Items listed in a dataset
▬▬▬▬▬▬▬▬▬▬
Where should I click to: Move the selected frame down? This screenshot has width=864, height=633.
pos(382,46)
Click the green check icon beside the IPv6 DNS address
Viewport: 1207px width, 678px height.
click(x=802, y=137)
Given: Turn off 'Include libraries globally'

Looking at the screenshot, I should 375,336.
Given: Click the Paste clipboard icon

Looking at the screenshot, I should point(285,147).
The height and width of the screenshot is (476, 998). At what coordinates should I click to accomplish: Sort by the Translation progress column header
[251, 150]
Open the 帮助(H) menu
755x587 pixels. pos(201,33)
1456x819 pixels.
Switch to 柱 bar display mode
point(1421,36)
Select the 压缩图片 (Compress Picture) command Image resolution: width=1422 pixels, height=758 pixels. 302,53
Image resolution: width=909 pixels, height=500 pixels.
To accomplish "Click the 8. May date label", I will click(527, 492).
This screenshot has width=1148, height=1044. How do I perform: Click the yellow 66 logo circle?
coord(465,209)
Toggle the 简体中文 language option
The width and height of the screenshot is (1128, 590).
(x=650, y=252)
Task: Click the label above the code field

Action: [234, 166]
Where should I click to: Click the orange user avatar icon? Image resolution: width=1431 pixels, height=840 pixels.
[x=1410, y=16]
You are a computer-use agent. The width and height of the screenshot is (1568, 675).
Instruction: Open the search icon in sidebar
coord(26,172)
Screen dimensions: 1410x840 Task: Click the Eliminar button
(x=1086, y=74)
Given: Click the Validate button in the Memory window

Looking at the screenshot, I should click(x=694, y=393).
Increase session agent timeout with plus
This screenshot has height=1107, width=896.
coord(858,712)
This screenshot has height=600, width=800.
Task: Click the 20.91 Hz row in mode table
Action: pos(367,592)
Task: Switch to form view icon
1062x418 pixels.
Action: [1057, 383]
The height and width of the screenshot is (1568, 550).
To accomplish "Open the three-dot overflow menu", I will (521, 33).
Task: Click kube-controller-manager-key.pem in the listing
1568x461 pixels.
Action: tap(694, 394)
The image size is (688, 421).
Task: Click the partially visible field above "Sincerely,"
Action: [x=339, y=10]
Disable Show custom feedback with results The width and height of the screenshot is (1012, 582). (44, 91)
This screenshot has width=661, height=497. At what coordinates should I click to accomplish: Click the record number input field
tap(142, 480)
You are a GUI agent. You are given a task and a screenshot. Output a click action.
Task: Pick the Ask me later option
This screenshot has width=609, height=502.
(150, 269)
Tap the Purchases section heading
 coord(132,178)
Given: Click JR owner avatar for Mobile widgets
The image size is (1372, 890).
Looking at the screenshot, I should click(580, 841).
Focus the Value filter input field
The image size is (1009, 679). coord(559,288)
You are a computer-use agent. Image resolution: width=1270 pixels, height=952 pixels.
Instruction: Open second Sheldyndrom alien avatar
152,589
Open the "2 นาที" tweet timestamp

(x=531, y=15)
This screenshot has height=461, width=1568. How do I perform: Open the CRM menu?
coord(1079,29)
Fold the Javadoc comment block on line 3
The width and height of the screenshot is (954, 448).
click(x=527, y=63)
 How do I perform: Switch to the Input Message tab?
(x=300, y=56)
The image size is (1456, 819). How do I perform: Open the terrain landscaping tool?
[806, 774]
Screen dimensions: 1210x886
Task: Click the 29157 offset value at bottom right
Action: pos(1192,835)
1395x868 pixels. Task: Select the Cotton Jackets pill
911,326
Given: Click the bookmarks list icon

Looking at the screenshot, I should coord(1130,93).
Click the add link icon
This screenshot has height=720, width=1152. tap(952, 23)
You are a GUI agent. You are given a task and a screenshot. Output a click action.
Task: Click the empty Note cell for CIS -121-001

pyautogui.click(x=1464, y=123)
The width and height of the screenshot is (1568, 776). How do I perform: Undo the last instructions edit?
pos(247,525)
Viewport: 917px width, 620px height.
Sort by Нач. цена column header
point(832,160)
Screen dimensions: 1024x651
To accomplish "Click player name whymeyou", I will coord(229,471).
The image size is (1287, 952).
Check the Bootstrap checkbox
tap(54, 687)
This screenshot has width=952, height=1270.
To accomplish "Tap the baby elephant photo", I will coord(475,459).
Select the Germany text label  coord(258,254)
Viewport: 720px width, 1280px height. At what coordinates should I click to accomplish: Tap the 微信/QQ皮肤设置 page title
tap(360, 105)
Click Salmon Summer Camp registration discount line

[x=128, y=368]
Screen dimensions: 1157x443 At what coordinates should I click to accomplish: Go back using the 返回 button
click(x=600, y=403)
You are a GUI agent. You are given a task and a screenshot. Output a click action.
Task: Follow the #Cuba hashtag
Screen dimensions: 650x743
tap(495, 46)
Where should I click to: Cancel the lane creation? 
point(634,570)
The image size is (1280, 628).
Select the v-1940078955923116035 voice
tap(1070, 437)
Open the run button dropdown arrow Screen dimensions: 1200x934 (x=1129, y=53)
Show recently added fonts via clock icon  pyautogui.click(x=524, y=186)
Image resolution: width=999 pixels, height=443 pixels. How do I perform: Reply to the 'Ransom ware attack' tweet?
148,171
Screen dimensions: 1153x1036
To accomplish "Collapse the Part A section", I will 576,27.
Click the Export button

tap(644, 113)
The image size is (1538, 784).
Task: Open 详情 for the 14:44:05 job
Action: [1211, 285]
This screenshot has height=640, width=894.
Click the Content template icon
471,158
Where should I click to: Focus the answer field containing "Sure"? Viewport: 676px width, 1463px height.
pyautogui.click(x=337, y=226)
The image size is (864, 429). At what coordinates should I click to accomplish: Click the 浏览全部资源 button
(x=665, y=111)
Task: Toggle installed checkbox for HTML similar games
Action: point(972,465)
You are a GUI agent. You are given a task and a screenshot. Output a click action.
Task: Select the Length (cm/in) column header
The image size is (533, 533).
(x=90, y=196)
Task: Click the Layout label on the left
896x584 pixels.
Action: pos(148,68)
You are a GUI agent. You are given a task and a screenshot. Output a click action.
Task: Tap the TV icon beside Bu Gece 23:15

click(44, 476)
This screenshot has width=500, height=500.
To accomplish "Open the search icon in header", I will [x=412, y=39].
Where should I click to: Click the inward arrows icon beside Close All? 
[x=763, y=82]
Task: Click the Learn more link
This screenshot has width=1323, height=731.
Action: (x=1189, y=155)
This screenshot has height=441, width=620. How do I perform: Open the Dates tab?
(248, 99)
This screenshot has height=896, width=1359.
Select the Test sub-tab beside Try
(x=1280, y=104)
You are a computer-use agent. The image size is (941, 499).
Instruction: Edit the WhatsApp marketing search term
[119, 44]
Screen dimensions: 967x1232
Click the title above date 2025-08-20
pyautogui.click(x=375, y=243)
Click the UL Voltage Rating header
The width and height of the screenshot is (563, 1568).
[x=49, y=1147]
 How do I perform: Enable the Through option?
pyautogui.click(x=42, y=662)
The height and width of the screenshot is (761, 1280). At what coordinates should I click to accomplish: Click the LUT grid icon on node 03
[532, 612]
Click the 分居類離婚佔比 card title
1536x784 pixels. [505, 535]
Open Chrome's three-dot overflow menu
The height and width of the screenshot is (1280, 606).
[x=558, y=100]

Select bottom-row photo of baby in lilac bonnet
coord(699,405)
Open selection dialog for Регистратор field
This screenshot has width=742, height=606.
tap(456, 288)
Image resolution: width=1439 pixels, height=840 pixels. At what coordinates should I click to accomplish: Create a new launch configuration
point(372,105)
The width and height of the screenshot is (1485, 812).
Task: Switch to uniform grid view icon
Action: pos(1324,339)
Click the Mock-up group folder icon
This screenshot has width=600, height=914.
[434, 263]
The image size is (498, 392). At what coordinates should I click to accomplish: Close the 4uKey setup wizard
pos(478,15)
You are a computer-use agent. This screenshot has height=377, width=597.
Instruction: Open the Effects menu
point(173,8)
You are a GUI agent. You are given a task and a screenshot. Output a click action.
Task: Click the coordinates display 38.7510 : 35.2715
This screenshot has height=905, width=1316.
▬▬▬▬▬▬▬▬▬▬
What this task involves: Where a line of the data contains "with", copy that line.

The completed task:
Increase session agent timeout with plus
Disable Show custom feedback with results The width and height of the screenshot is (1012, 582). (44, 91)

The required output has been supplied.